Roosevelt recently made headlines by urging his opponents to refuse Political Action Committee contributions. Bachrach, Vallely, and Kennedy say their campaigns have not accepted such contributions, and Johnston has pledged to run her campaign entirely on private contributions.

Since his entry into the race on December 4, Kennedy has consistently led polls of voter support. He comes to the race from his positon as president and founder of Citizens Energy Corp., a non-profit fuel assistance business. Kennedy is by far the most visible of the candidates, and has received strong support from his family.

Kennedy supports the nuclear freeze and has concentrated much of his campaign rhetoric on the issues of arms control and defense budget cuts. He said on Friday that if cuts in defense and domestic programs cannot reduce the deficit sufficiently, he would support a tax hike.

State Sen. George Bachrach portrays himself as an iconoclast and not "a back-slapping member of the club." His record of activism includes demonstrations against the Vietnam War, civil rights advocacy, anti-nuclear rallies, and a 1984 arrest while protesting in the offices of Deak-Perera, a dealer in South African gold Krugerrands.

In the legislature, Bachrach has advocated rent control, comparable-worth pay, minority, women's, and gay rights, and increased government funding for health care. He also served on the Senate Rules Reform Committee that led to the 1985 adoption of new procedures for the body.

Vallely, a former Marine, has close associations with U.S. Sen. John F. Kerry (D-Mass.), and, like Kerry, has been active in Vietnam Veterans Against The War.
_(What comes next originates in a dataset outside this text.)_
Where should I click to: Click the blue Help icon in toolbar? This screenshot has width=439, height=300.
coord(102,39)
Billing himself "the other guy," he has launched a massive publicity campaign, partially financed by $71,000 of his own money.

King, who already claims considerable support from his two campaigns for mayor and his work as a civil rights leader, pledges to "empower the people" and advocates large defense cuts, expanded civil rights legislation, and improved social services.
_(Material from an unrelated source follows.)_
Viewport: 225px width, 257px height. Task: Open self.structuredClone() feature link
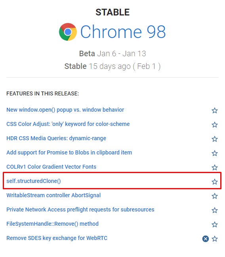(x=33, y=181)
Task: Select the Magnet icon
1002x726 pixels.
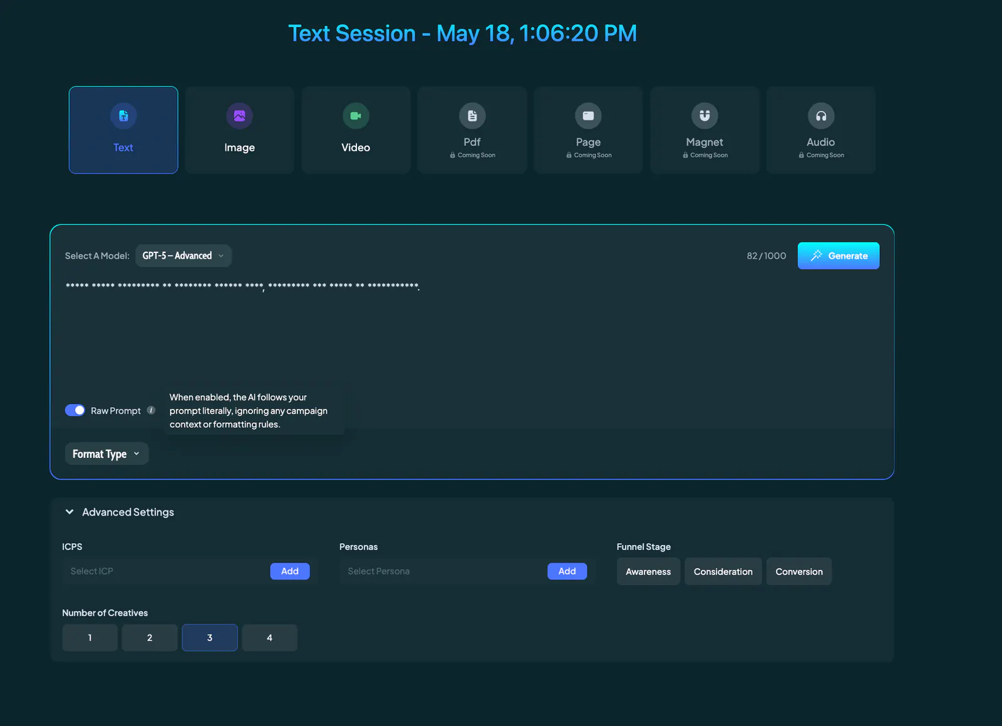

Gallagher is active in the Democratic Socialists of America--more so than Bachrach, who is also a member--and is considered the most leftward of the candidates by many observers. He has received $350 in campaign contributions from Critical Legal Studies guru and Harvard Professor of Law Duncan M. Kennedy '64, and smaller amounts from Nobel Laureates Professor of Cardiology Bernard Lown and Higgins Professor of Biology Emeritus George Wald '44.

Galvin called Kennedy's approach to defense budget cuts "Childish at best" in a recent interview, and said he supported a tax reform that would institute a minimum corporate tax and increase revenues without an across-the-board increase.
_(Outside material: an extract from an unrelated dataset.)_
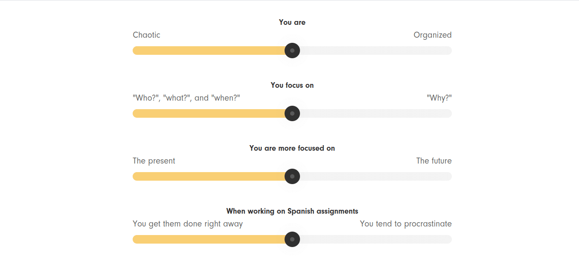Click the 'Organized' label

[432, 35]
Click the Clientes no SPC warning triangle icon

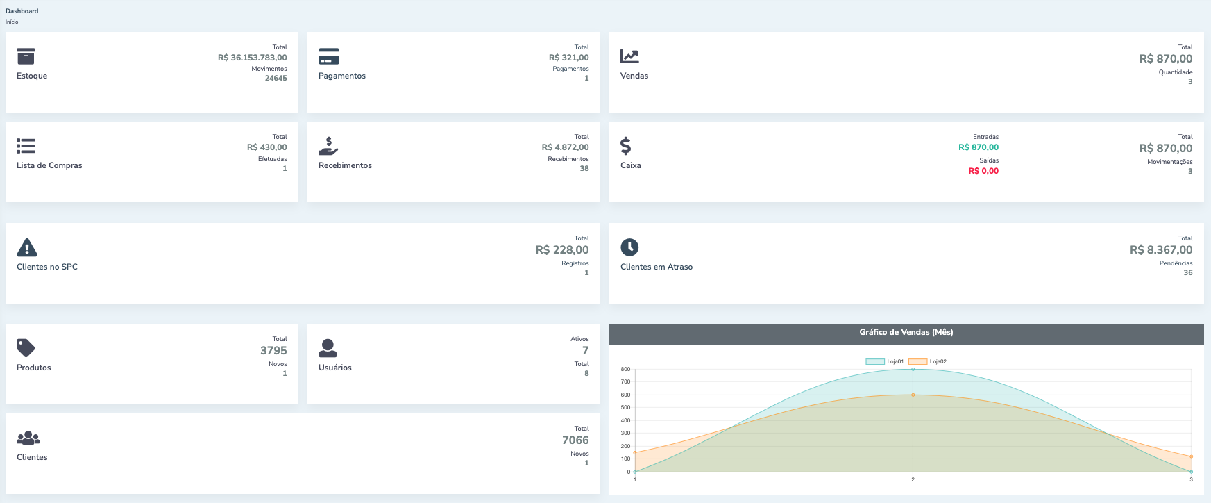[x=27, y=247]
Roosevelt considers himself "in the center of the field" politically and supports a nuclear freeze and increased government student aid funds. He also believes U.S. colleges and universities should divest from South African-related corporations. He received a $500 contribution from Harvard Vice President and General Counsel Daniel Steiner '54, who does not.

Johnston's "Stretch-A-Buck" campaign, which she illustrates with rubber dollar bills, stresses social services, the nuclear freeze, and deficit reduction through defense budget cuts.

Abt, a Republican, is president and founder of the Abt Associates research group and supports defense budget cuts through more efficient new procedures rather than cutting programs.

Staunch Republican and anti-abortionist Mildred F. Jefferson said she supported a strong defense.